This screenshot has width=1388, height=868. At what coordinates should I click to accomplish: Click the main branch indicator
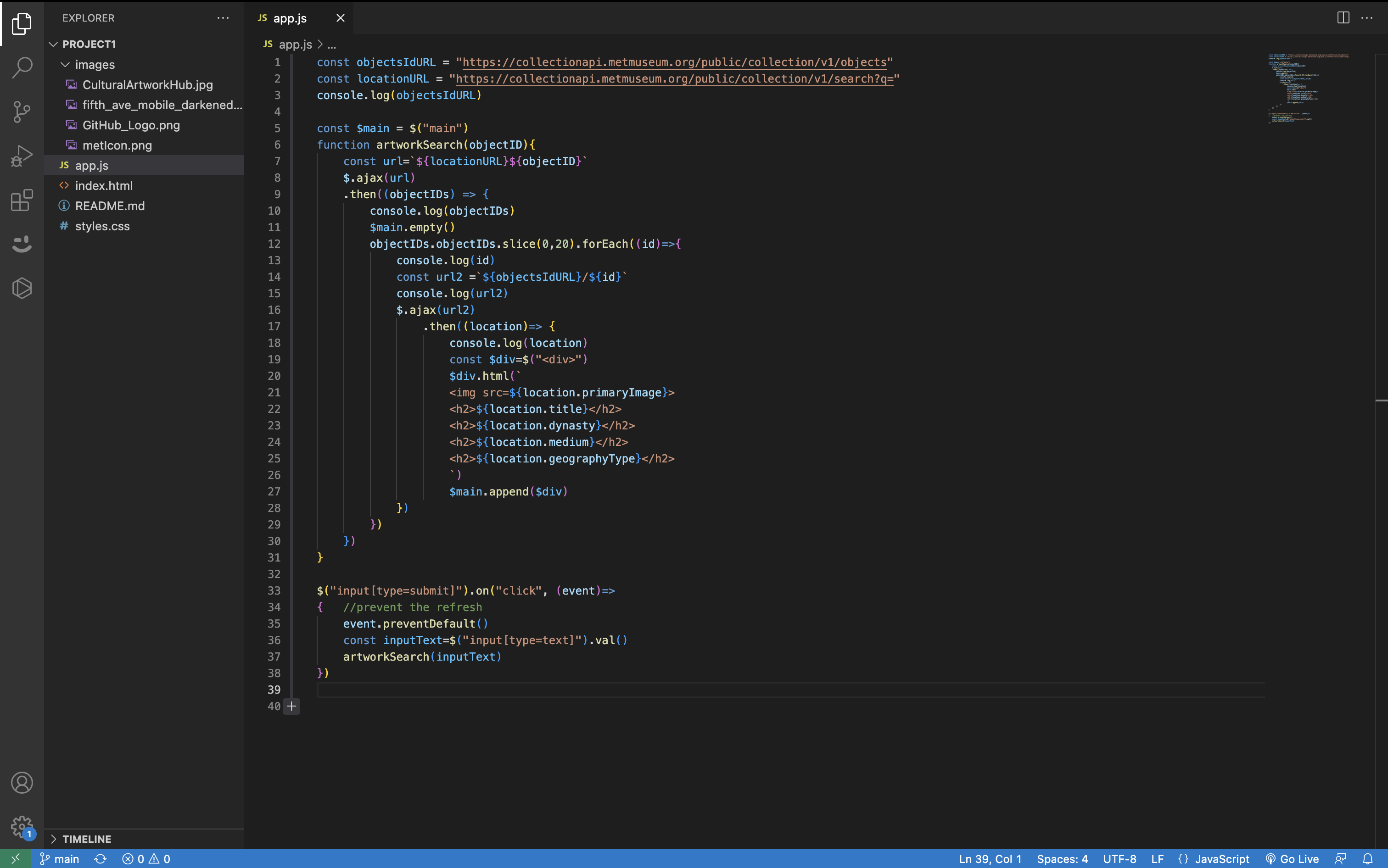pyautogui.click(x=60, y=859)
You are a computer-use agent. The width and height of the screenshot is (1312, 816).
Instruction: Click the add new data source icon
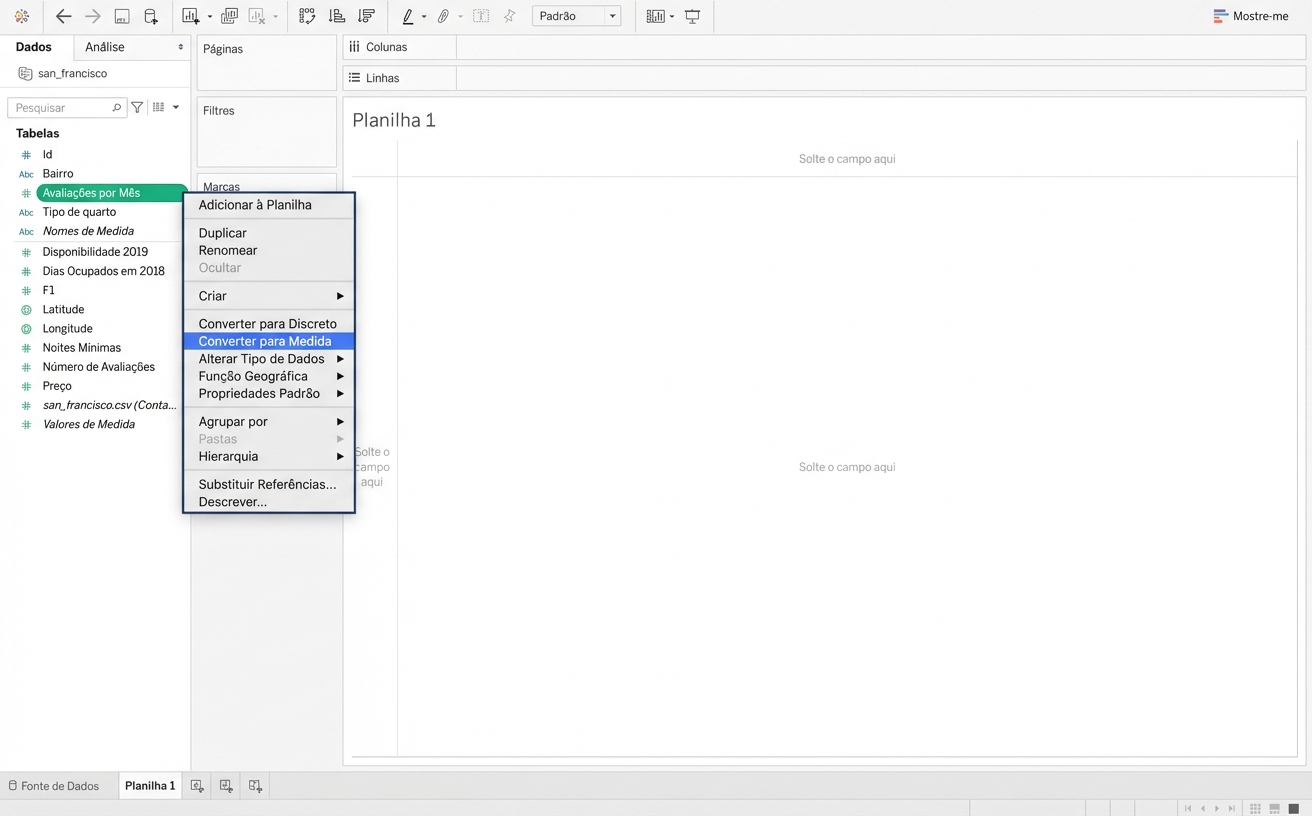(x=151, y=16)

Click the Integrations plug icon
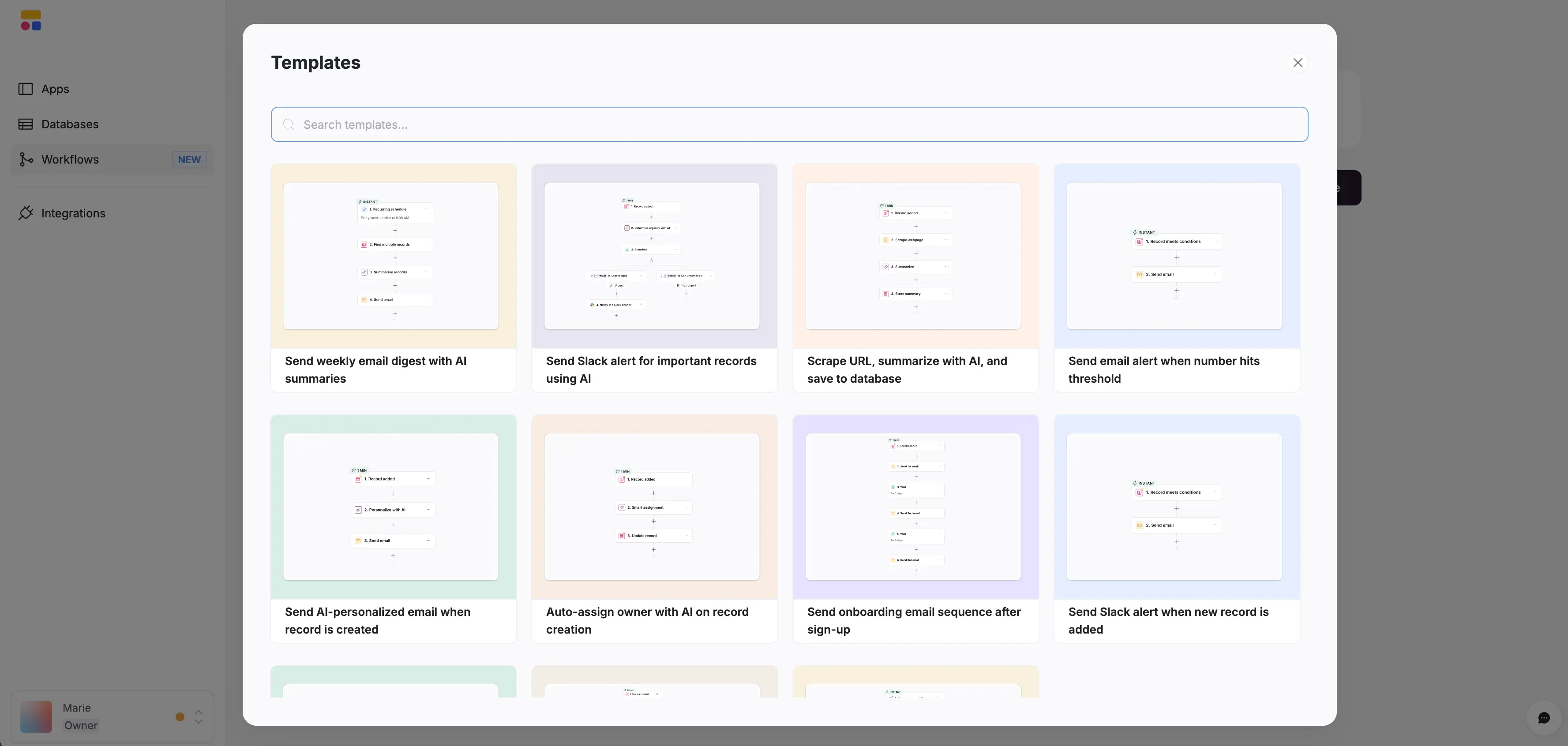coord(26,213)
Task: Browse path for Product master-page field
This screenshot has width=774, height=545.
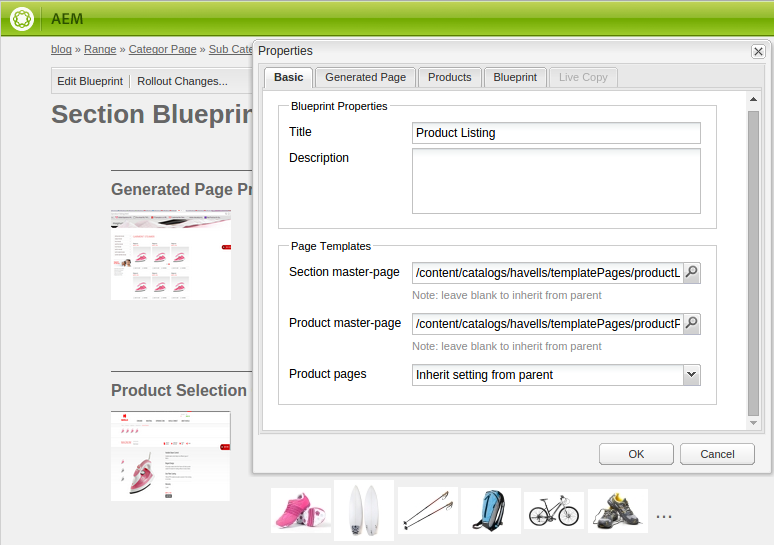Action: (x=692, y=324)
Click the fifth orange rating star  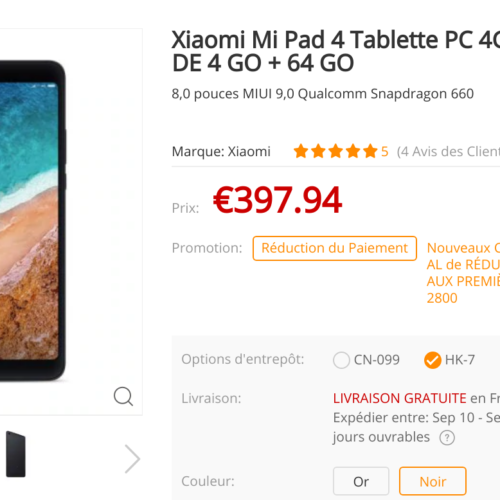(x=370, y=151)
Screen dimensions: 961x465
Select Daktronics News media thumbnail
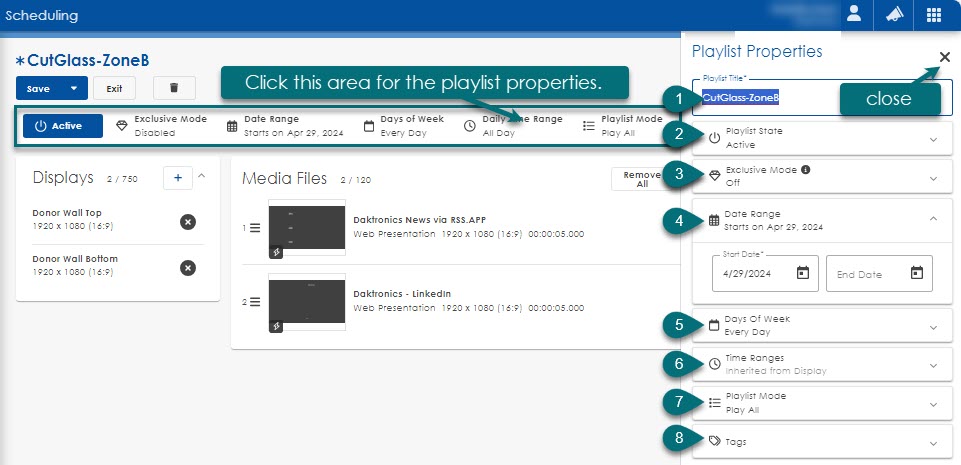307,228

○ ○ ○ ○ ○

What is asked -
Count the lines in the items above that contain the string "width", with case counting. Reply with the number alone.

Written solution -
3